• gadabout •
gæd-ê-bawt • Hear it!
Part of Speech: Noun
Meaning: Someone who gads about, a wanderer, someone who roves about idly out of curiosity, often spreading rumor and gossip in their wake.
Notes: Today's word comes from the phrase "to gad about", where gad itself has come to mean "to wander from place to place without a particular destination". It is a perfectly guileless word, spelled and pronounced exactly as it should be.
In Play: Gadabouts are basically people who cannot stay at home for long periods, who have to move about: "Oprah who? I'm afraid I'm an incorrigible gadabout who doesn't spend time watching TV." Some gadabouts, however, gallivant around spreading rumors, so this word makes a less jarring alternative to gossip: "I heard from the town gadabout, Miles Overland, that Willy Leaver isn't speaking to his wife."

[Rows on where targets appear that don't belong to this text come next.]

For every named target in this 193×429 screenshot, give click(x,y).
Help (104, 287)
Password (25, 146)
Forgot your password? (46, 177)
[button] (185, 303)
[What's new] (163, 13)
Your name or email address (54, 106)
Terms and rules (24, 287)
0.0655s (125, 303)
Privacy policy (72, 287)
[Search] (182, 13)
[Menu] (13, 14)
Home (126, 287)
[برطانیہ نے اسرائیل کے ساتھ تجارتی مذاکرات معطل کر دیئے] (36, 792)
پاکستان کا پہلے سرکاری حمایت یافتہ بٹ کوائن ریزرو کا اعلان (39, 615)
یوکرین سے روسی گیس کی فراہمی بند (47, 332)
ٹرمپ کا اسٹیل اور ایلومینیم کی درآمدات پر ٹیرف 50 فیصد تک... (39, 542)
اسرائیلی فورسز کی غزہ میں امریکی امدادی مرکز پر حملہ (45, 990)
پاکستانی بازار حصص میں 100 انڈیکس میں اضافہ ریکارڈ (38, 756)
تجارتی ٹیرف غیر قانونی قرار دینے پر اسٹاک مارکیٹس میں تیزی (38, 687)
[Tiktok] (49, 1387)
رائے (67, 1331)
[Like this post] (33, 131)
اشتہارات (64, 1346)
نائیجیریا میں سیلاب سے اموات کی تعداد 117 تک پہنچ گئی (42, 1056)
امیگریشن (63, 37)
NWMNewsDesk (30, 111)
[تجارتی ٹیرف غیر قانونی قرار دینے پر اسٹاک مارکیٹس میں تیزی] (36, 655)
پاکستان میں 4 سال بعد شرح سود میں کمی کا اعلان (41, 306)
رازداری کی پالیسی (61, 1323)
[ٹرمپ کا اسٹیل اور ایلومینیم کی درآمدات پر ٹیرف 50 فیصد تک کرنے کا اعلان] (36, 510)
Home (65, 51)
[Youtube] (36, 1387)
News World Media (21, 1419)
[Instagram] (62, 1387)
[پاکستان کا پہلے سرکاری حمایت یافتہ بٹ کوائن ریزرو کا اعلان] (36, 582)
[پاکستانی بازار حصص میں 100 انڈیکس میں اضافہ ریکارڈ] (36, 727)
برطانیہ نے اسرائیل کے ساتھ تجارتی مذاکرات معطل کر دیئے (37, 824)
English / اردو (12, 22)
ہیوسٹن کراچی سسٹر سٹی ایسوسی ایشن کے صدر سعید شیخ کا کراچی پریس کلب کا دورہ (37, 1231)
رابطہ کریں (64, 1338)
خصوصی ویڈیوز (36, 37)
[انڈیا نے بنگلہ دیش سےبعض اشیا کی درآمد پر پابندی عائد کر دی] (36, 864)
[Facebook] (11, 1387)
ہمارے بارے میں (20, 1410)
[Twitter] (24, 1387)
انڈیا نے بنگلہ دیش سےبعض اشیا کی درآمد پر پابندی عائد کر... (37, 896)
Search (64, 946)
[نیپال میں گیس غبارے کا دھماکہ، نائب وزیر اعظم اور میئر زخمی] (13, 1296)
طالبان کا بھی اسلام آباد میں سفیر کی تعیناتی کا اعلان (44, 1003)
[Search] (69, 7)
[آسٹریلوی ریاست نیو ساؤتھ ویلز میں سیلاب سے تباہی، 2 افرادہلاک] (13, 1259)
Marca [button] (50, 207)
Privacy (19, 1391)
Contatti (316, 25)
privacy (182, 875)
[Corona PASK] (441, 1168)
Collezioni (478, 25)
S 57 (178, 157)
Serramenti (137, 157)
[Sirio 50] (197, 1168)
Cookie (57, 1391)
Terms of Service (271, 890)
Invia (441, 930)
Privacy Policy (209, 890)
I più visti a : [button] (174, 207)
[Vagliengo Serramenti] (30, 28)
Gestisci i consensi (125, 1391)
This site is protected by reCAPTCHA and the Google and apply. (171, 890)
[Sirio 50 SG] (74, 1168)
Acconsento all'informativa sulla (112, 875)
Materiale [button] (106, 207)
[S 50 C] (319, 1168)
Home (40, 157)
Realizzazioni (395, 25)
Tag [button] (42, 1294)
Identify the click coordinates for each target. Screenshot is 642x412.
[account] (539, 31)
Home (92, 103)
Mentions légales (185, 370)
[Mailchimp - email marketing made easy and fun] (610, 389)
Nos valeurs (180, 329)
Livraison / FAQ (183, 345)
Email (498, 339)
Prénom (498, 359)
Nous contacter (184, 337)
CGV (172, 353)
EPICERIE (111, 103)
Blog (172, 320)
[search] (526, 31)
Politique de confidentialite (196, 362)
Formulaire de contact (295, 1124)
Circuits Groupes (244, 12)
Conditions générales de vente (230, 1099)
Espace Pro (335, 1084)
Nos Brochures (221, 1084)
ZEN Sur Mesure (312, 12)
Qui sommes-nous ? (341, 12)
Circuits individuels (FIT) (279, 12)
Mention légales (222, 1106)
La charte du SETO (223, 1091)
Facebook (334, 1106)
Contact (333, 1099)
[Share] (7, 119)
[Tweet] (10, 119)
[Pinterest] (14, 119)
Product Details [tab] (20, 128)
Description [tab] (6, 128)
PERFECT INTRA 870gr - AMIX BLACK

Word History: Today's Good Word is a jocular turn of phrase based on the facetious verb gad, the origins of which are unclear. The best surmise is that it is a reduction of the phrase, "to flit about like a gadfly". Gadflies are known for their painful, burning bites. Human gadflies are people who annoy and get under our skins. Gad came from Old Norse gadd-r "spike, nail" from the times when the Vikings were gadflies along the coast of England.
Old English ymbutan "round about" became abutan, which ended up about in Modern English. Ymbutan combined ymbe "around" + utan "outside", from ut "out". Ymbe descended from PIE ambhi- "around, on both sides", found in Sanskrit abhi "around", Latin ambi "around, both sides", Greek ampho "both". It was worn down to Welsh am "about, for", Irish im- "circum-", Dutch om "around, about" and German um "around, about" in all these languages. (Today we are grateful to Tonia Smith-Kalouria, author of the pun-filled collection of gadabout verse Aerobic Poetry, for suggesting today's rather eccentric Good Word.)